**Given problem**.
Reproduce the following lines word for word.

--- begin Input material ---

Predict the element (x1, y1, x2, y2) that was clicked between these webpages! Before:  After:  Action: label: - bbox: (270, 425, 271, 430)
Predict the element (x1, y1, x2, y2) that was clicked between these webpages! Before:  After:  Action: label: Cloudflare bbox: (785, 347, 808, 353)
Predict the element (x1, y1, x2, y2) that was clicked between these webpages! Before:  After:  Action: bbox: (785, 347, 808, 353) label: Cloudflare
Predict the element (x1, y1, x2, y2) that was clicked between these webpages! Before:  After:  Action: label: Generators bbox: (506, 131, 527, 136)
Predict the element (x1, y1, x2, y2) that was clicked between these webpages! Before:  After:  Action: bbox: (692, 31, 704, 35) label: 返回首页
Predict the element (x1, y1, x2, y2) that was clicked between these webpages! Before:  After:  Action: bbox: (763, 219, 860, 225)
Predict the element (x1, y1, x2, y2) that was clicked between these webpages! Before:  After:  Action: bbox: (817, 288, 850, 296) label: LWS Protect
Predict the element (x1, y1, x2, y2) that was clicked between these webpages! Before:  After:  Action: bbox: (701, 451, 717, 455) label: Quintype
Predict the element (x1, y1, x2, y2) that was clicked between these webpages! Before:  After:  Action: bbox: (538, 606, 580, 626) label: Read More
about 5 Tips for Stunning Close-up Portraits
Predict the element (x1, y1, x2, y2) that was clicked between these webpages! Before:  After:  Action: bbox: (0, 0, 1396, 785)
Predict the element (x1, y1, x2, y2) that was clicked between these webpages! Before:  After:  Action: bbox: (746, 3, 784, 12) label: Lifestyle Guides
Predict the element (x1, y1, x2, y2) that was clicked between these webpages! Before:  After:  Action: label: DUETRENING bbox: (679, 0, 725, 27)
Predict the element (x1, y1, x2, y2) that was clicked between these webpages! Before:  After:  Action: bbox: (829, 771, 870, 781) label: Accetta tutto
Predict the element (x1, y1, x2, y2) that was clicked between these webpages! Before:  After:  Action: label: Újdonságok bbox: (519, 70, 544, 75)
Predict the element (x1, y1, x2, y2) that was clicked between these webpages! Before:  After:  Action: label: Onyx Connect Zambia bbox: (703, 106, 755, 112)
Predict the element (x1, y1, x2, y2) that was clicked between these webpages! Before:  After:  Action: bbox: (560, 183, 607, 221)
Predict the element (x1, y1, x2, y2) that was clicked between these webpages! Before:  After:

--- end Input material ---

**Output of the task**.
Predict the element (x1, y1, x2, y2) that was clicked between these webpages! Before:  After:  Action: label: - bbox: (270, 425, 271, 430)
Predict the element (x1, y1, x2, y2) that was clicked between these webpages! Before:  After:  Action: label: Cloudflare bbox: (785, 347, 808, 353)
Predict the element (x1, y1, x2, y2) that was clicked between these webpages! Before:  After:  Action: bbox: (785, 347, 808, 353) label: Cloudflare
Predict the element (x1, y1, x2, y2) that was clicked between these webpages! Before:  After:  Action: label: Generators bbox: (506, 131, 527, 136)
Predict the element (x1, y1, x2, y2) that was clicked between these webpages! Before:  After:  Action: bbox: (692, 31, 704, 35) label: 返回首页
Predict the element (x1, y1, x2, y2) that was clicked between these webpages! Before:  After:  Action: bbox: (763, 219, 860, 225)
Predict the element (x1, y1, x2, y2) that was clicked between these webpages! Before:  After:  Action: bbox: (817, 288, 850, 296) label: LWS Protect
Predict the element (x1, y1, x2, y2) that was clicked between these webpages! Before:  After:  Action: bbox: (701, 451, 717, 455) label: Quintype
Predict the element (x1, y1, x2, y2) that was clicked between these webpages! Before:  After:  Action: bbox: (538, 606, 580, 626) label: Read More
about 5 Tips for Stunning Close-up Portraits
Predict the element (x1, y1, x2, y2) that was clicked between these webpages! Before:  After:  Action: bbox: (0, 0, 1396, 785)
Predict the element (x1, y1, x2, y2) that was clicked between these webpages! Before:  After:  Action: bbox: (746, 3, 784, 12) label: Lifestyle Guides
Predict the element (x1, y1, x2, y2) that was clicked between these webpages! Before:  After:  Action: label: DUETRENING bbox: (679, 0, 725, 27)
Predict the element (x1, y1, x2, y2) that was clicked between these webpages! Before:  After:  Action: bbox: (829, 771, 870, 781) label: Accetta tutto
Predict the element (x1, y1, x2, y2) that was clicked between these webpages! Before:  After:  Action: label: Újdonságok bbox: (519, 70, 544, 75)
Predict the element (x1, y1, x2, y2) that was clicked between these webpages! Before:  After:  Action: label: Onyx Connect Zambia bbox: (703, 106, 755, 112)
Predict the element (x1, y1, x2, y2) that was clicked between these webpages! Before:  After:  Action: bbox: (560, 183, 607, 221)
Predict the element (x1, y1, x2, y2) that was clicked between these webpages! Before:  After:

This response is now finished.